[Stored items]
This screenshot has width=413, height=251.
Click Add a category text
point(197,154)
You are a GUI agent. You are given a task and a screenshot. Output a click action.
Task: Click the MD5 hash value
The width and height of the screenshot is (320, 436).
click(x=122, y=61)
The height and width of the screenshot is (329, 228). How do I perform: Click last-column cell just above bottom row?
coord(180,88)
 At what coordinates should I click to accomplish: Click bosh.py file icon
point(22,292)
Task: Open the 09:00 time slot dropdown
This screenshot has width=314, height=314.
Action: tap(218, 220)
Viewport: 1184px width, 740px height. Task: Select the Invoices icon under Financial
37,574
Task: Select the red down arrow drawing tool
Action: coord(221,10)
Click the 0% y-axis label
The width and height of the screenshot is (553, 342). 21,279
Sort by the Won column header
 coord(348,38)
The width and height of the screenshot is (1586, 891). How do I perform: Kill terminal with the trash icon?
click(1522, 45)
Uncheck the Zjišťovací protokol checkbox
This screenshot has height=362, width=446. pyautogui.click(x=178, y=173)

* * *

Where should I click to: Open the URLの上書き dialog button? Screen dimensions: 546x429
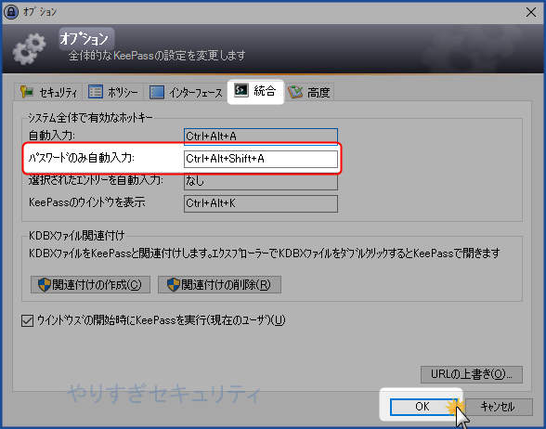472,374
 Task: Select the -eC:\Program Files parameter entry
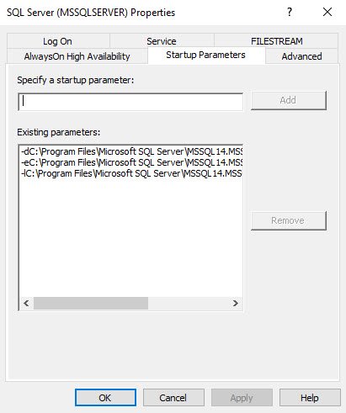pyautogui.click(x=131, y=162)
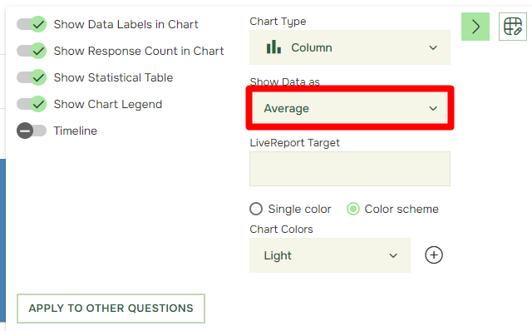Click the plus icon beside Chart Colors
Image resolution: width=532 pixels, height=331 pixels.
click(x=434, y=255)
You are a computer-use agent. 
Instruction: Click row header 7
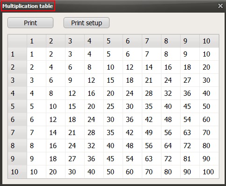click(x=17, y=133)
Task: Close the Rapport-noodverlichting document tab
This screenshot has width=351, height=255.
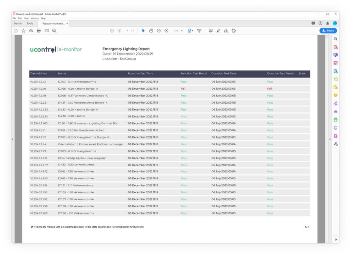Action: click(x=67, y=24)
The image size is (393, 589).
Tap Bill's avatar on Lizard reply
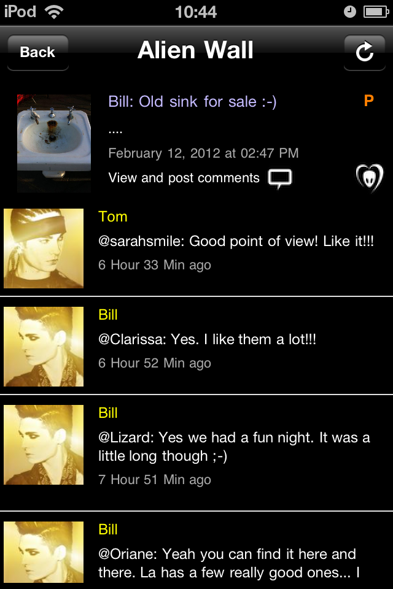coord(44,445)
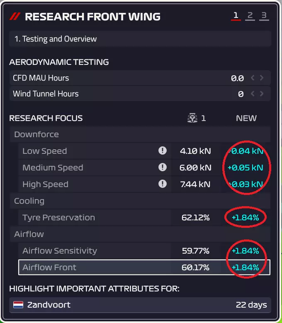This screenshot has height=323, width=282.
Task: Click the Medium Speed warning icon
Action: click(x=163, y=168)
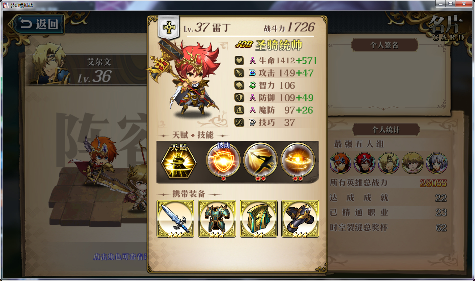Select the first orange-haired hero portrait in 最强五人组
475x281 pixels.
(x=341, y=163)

**What you should do:** For every line in the data above that has the string "agent", return that line.

**Written response:**
You are a GUI agent. You are given a task and a screenshot. Output a click action.
You are a computer-use agent. 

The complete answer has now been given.